- Born: 6 April 1776
- Died: 1 May 1848 (aged 72)

= Alphonse Giroux =

French art restorer and ébéniste

François-Simon-Alphonse Giroux (6 April 1776 – 1 May 1848) was a French art restorer and ébéniste.

==Life and work==
He studied painting under Jacques-Louis David, and founded an art restoration business near the end of the 18th century. He was the official restorer of Notre Dame Cathedral, and collected and exhibited art by Louis Daguerre, Charles Marie Bouton, Charles Arrowsmith, Charles Renoux, and others. As well as restoring art, his business made and sold furniture in various styles for the French royal family and others.

In June 1833 Alph. Giroux & Cie. introduced the Phénakisticope in France, as one of the first companies to publish the animation device after it was more or less simultaneously invented in Belgium and Austria. The company's name for the device would end up to be the most commonly used one, soon adapted as 'phenakistiscope' in England (and later misspelled as 'phenakistoscope').
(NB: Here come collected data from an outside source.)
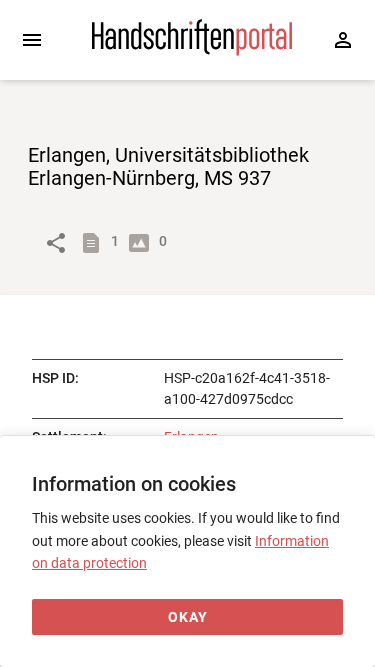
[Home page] (192, 51)
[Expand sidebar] (32, 40)
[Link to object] (56, 243)
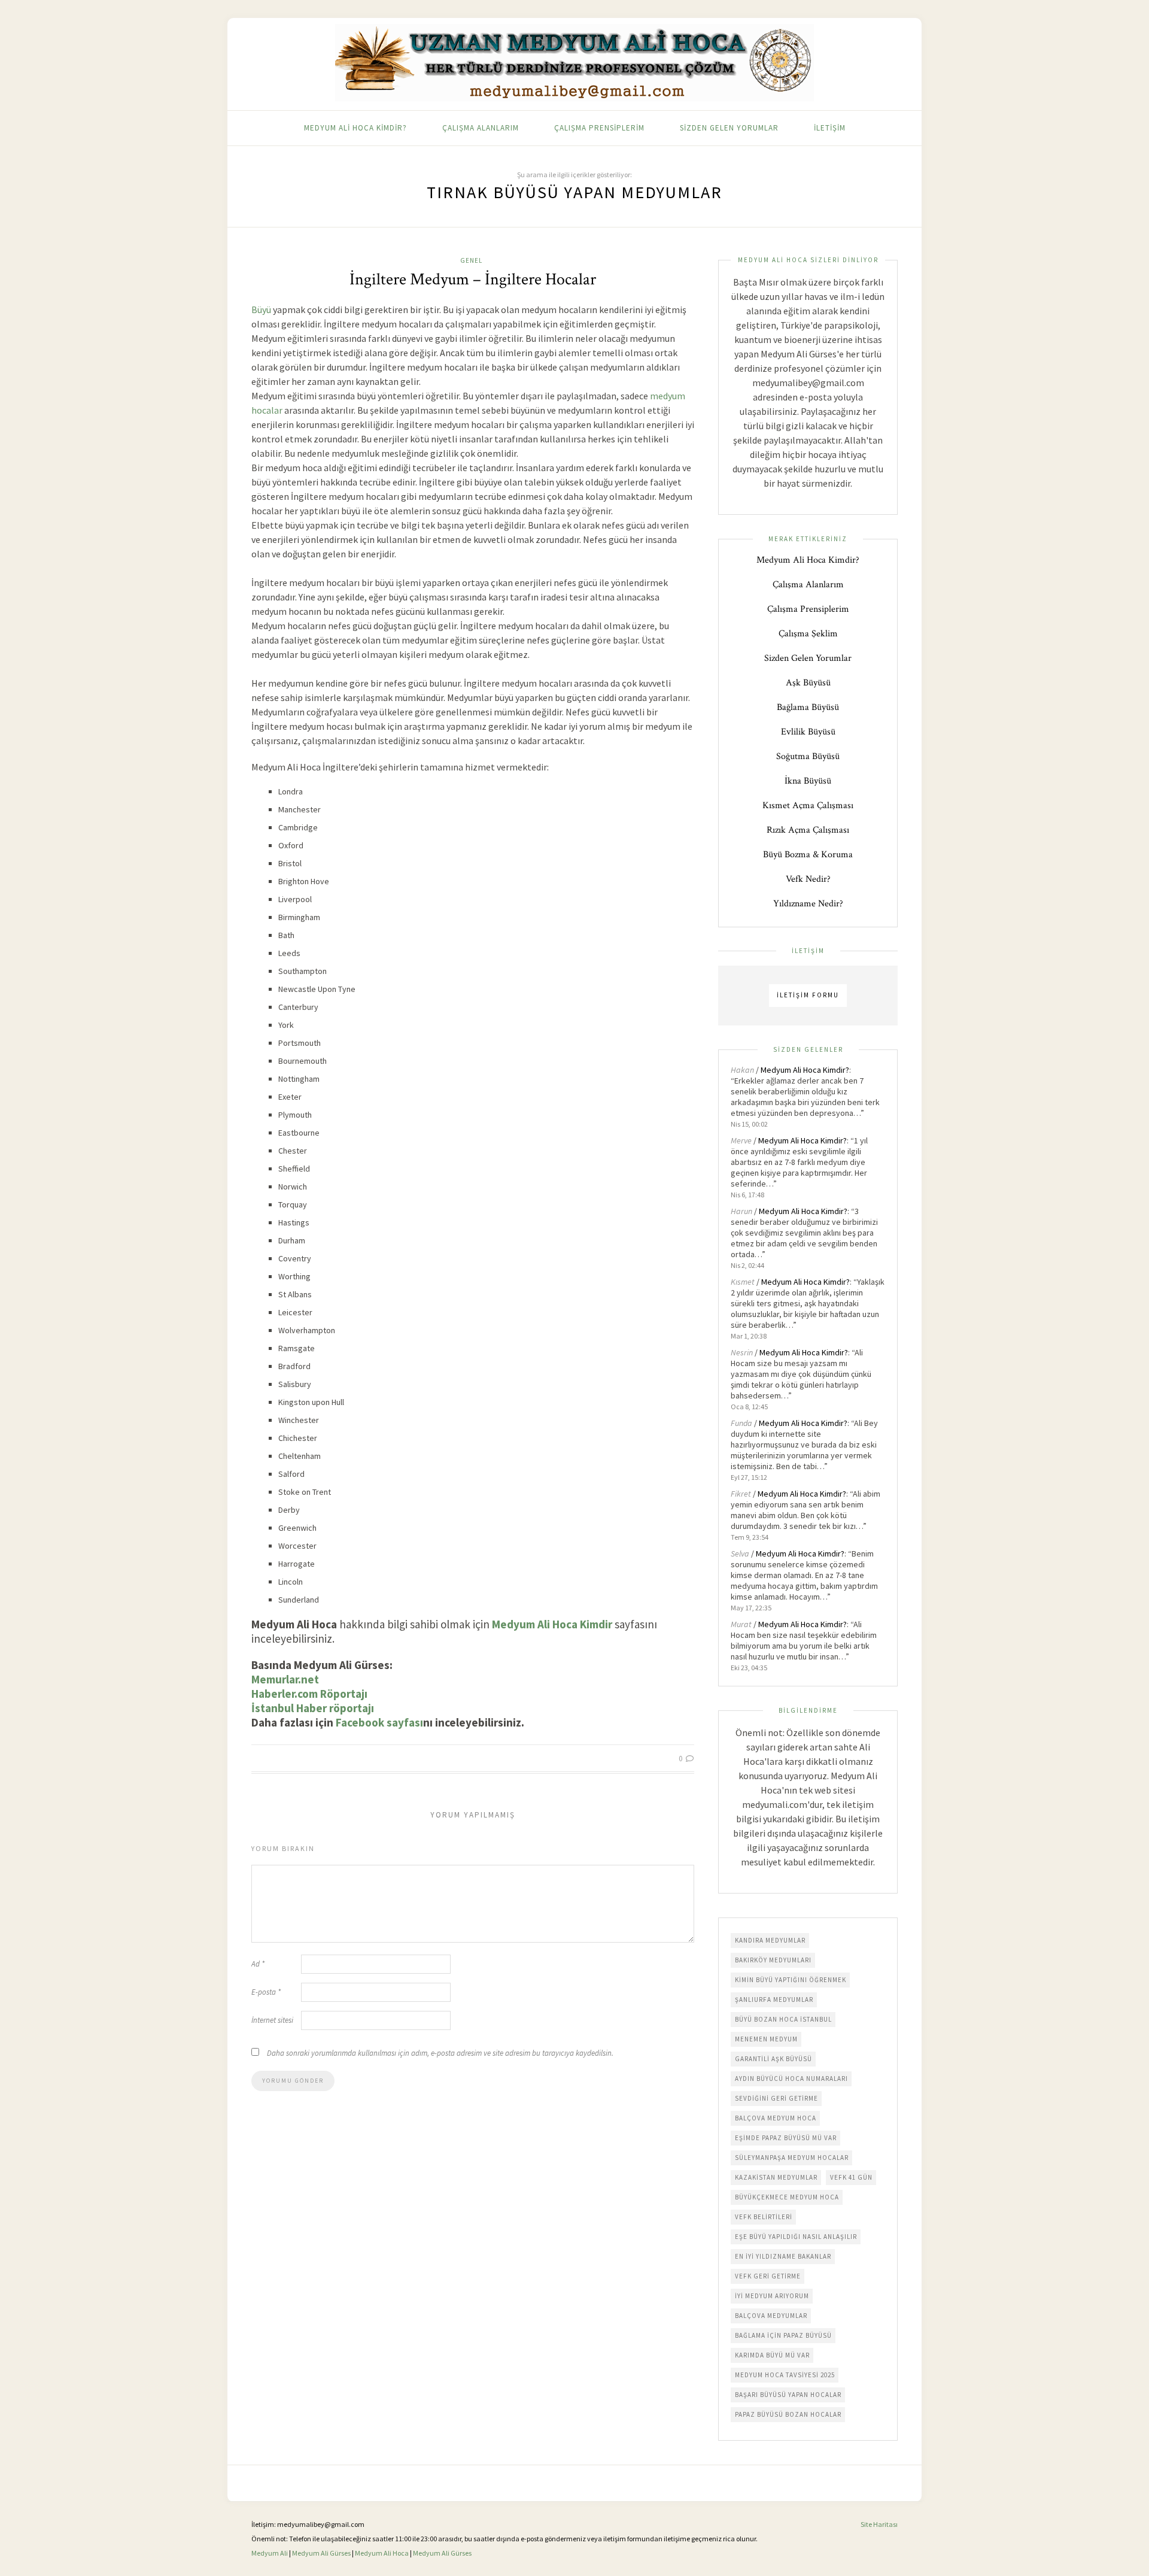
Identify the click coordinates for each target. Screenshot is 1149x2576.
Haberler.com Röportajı (309, 1693)
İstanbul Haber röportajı (312, 1708)
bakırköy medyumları (773, 1960)
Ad (258, 1964)
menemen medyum (766, 2039)
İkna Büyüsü (808, 781)
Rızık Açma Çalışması (808, 830)
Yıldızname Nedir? (808, 903)
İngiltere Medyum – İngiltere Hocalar (472, 279)
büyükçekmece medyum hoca (787, 2197)
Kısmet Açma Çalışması (807, 805)
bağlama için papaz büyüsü (783, 2335)
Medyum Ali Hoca (382, 2552)
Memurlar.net (285, 1679)
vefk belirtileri (763, 2217)
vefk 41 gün (851, 2177)
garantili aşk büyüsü (773, 2059)
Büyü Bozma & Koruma (808, 854)
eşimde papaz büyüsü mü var (786, 2138)
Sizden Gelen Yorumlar (729, 128)
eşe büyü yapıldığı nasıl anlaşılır (796, 2236)
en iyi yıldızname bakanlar (783, 2256)
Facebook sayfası (379, 1722)
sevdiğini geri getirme (776, 2098)
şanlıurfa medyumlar (774, 1999)
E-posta (266, 1992)
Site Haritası (879, 2524)
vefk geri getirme (768, 2276)
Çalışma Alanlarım (480, 128)
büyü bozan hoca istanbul (783, 2019)
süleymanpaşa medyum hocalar (792, 2157)
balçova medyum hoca (775, 2118)
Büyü (261, 309)
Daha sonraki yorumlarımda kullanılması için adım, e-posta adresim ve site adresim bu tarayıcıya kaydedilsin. (440, 2053)
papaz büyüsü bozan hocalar (788, 2414)
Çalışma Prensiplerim (599, 128)
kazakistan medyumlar (776, 2177)
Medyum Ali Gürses (321, 2552)
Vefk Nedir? (808, 879)
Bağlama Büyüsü (808, 707)
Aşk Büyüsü (808, 682)
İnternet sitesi (272, 2020)
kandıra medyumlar (770, 1940)
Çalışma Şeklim (808, 633)
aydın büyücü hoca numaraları (791, 2078)
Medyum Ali (269, 2552)
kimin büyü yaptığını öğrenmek (790, 1980)
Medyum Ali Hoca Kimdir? (355, 128)
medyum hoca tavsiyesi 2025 (785, 2375)
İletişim (830, 128)
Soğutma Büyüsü (808, 756)
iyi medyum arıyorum (772, 2296)
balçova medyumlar (771, 2315)
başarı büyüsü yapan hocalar (788, 2394)
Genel (471, 260)
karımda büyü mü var (772, 2355)
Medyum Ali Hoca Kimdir (552, 1624)
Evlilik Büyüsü (808, 732)
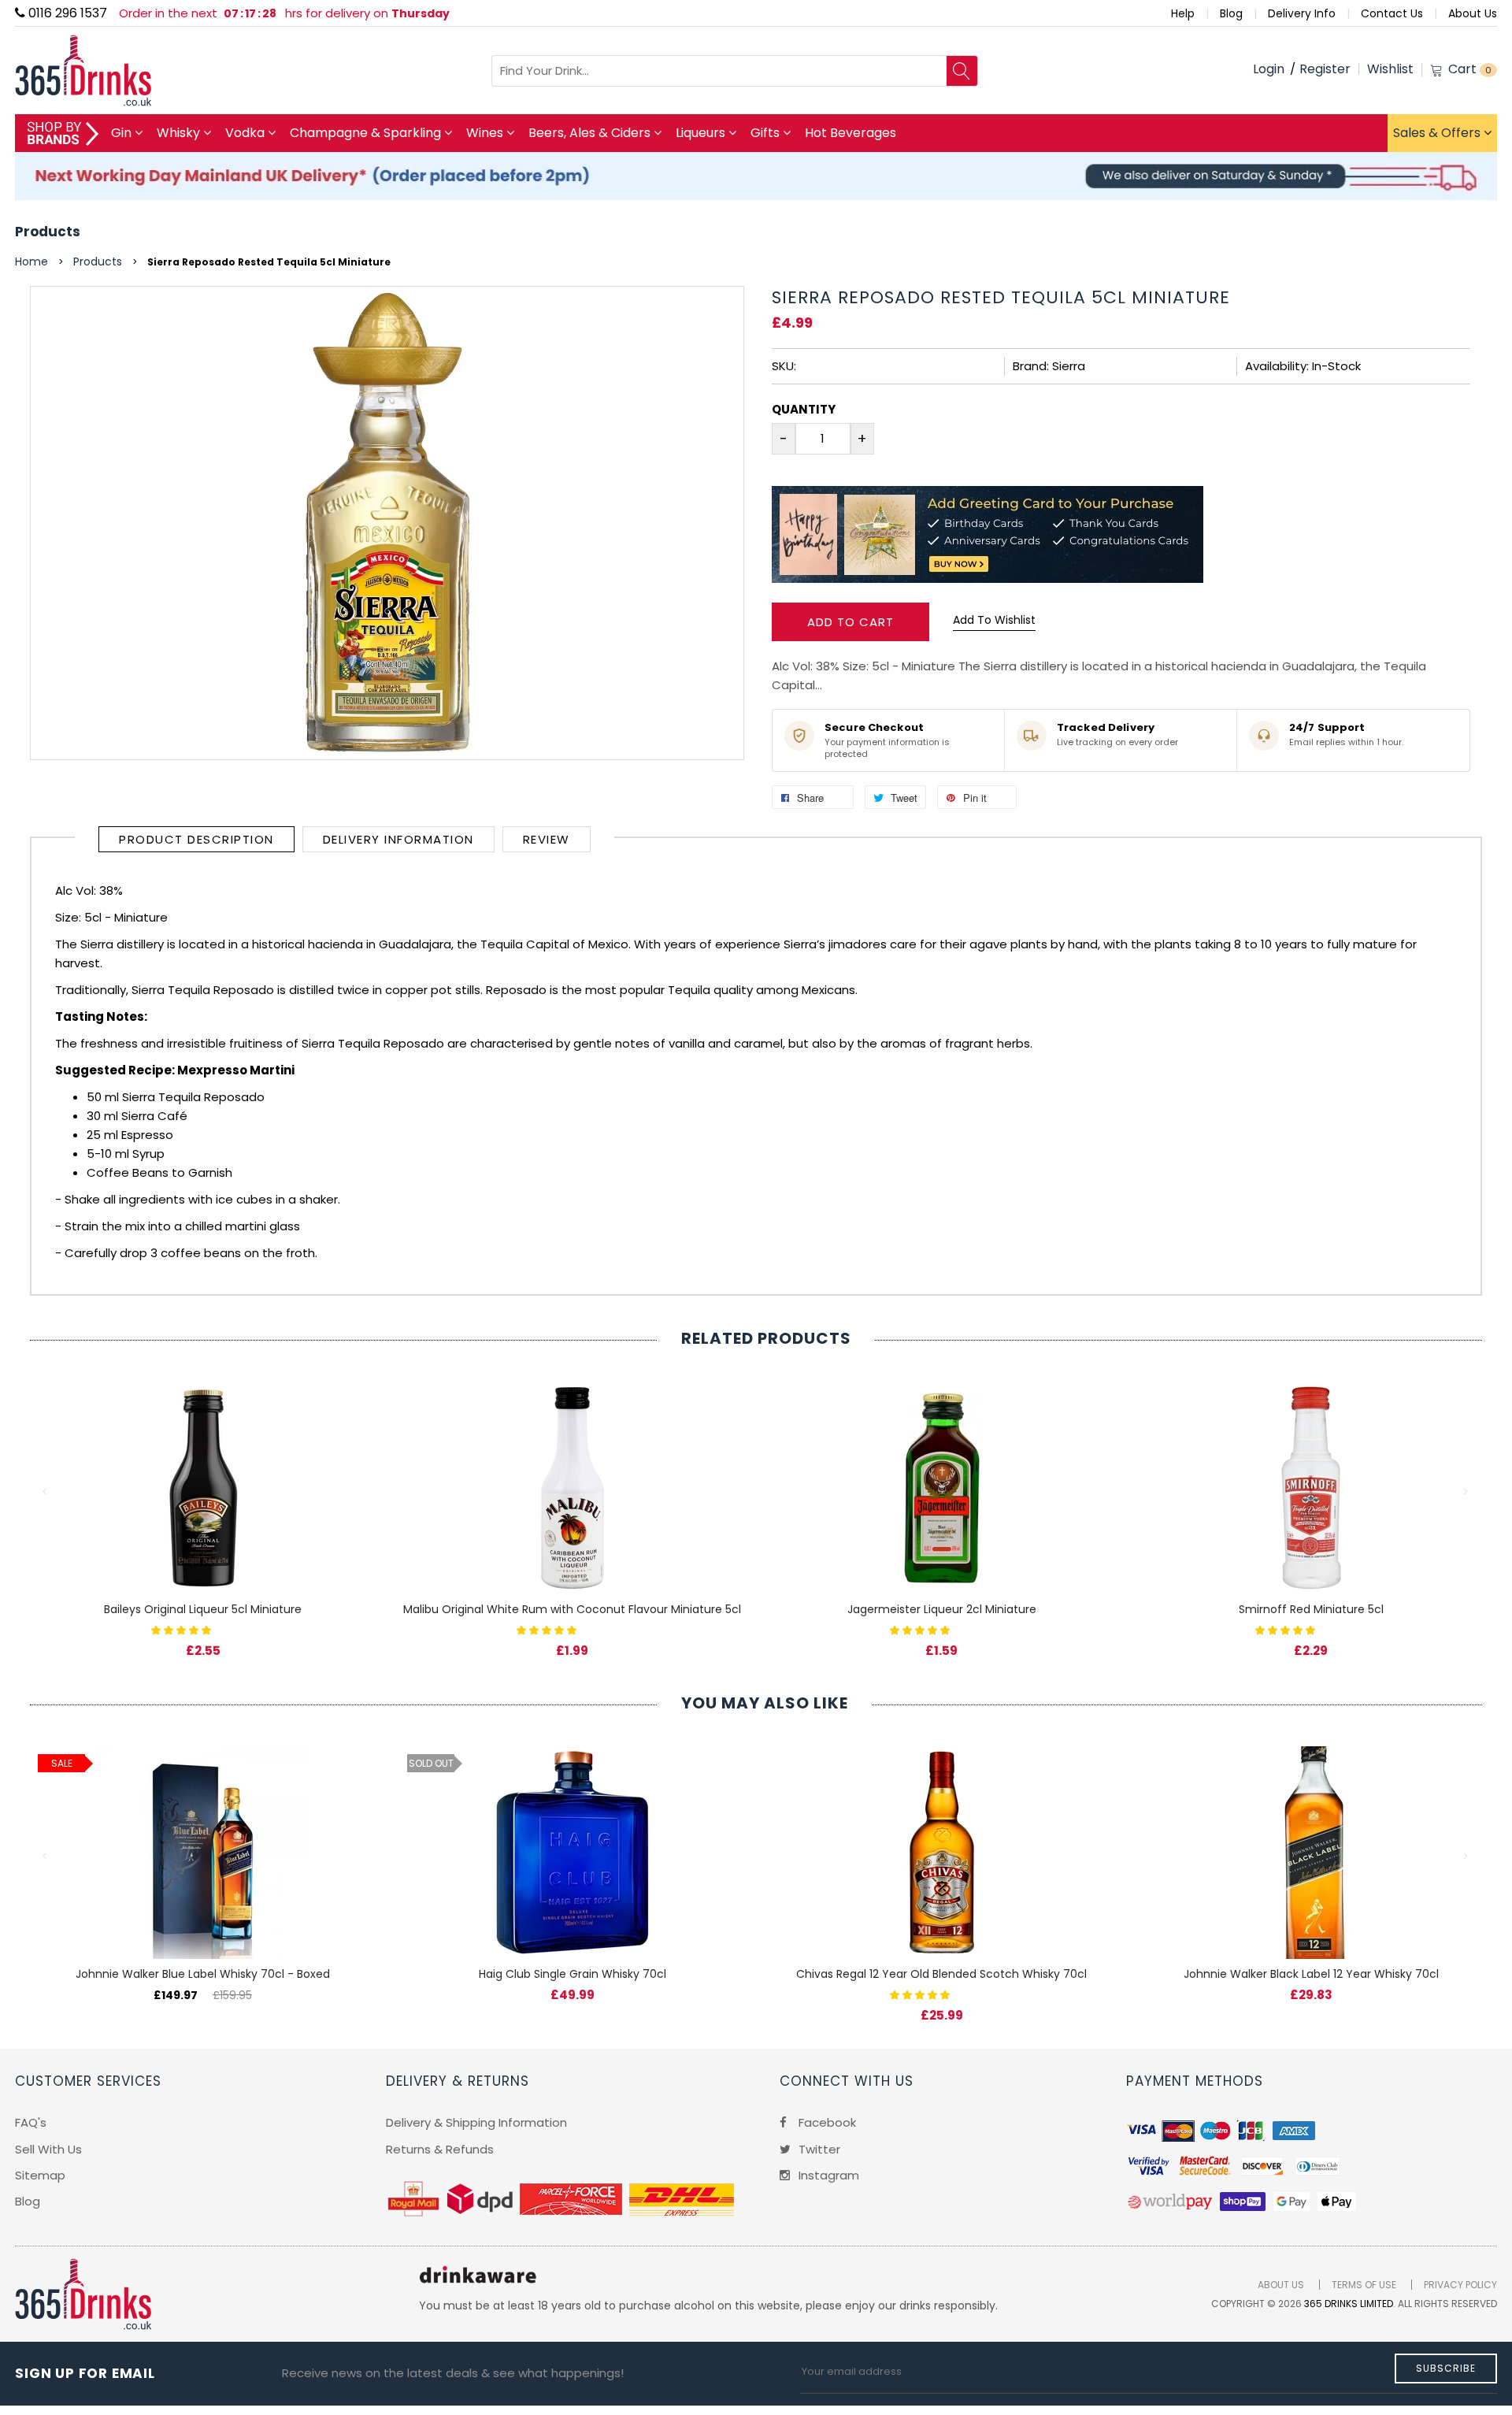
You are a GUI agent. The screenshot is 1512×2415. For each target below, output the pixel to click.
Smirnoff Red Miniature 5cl (1311, 1609)
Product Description (196, 839)
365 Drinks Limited (1348, 2303)
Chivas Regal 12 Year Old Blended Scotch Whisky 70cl (941, 1974)
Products (47, 231)
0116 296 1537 (66, 13)
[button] (182, 1629)
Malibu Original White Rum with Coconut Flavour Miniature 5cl (572, 1609)
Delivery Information (398, 839)
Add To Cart (850, 622)
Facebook (825, 2122)
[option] (202, 1503)
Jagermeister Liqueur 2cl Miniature (941, 1609)
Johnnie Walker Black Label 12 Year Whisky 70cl (1311, 1974)
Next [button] (1466, 1492)
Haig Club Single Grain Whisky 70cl (572, 1974)
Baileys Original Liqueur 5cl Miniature (203, 1609)
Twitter (817, 2149)
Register (1325, 69)
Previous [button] (45, 1492)
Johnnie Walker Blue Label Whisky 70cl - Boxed (203, 1974)
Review (546, 839)
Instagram (827, 2175)
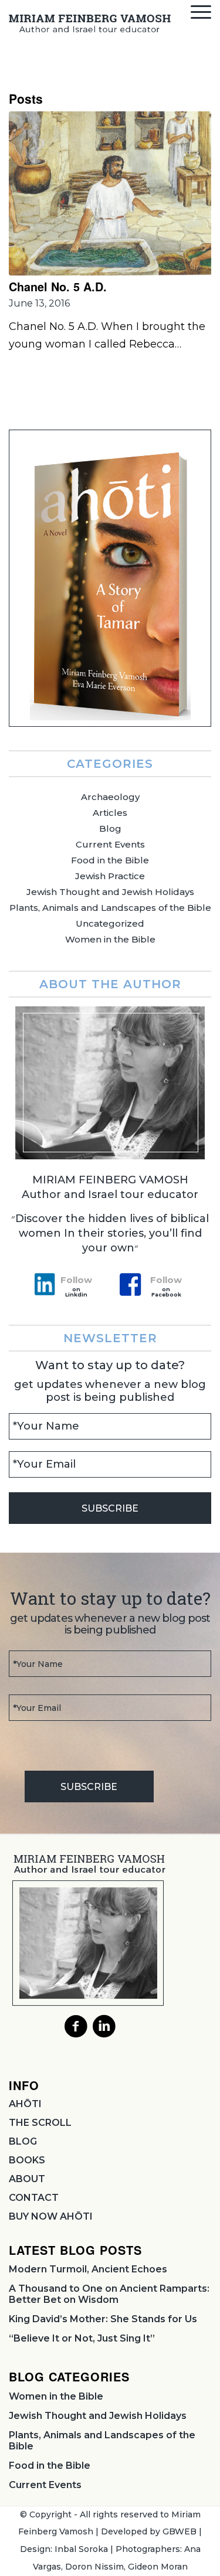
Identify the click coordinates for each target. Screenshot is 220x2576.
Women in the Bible (110, 939)
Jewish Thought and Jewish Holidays (110, 891)
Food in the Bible (110, 860)
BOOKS (27, 2160)
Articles (110, 812)
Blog (110, 828)
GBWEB (180, 2531)
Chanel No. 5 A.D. (58, 286)
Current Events (110, 844)
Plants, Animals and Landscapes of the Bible (110, 907)
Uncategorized (110, 923)
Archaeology (110, 796)
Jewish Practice (110, 876)
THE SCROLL (40, 2122)
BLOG (23, 2141)
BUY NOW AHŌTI (51, 2216)
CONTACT (34, 2197)
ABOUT (27, 2178)
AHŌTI (25, 2103)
Giroux is also known for constructing the daguerreotype cameras designed by Daguerre, the first commercially manufactured photographic camera in the world.
A mass-produced daugerrotype camera cabinet manufactured by Giroux, who was the brother-in-law of Louis Daguerre, was exhibited at the 1839 Exposition des produits de l'industrie française in Paris. It did not win an award, although Giroux did gain a silver medal for a jewelry box.

The painter André Giroux was one of his sons.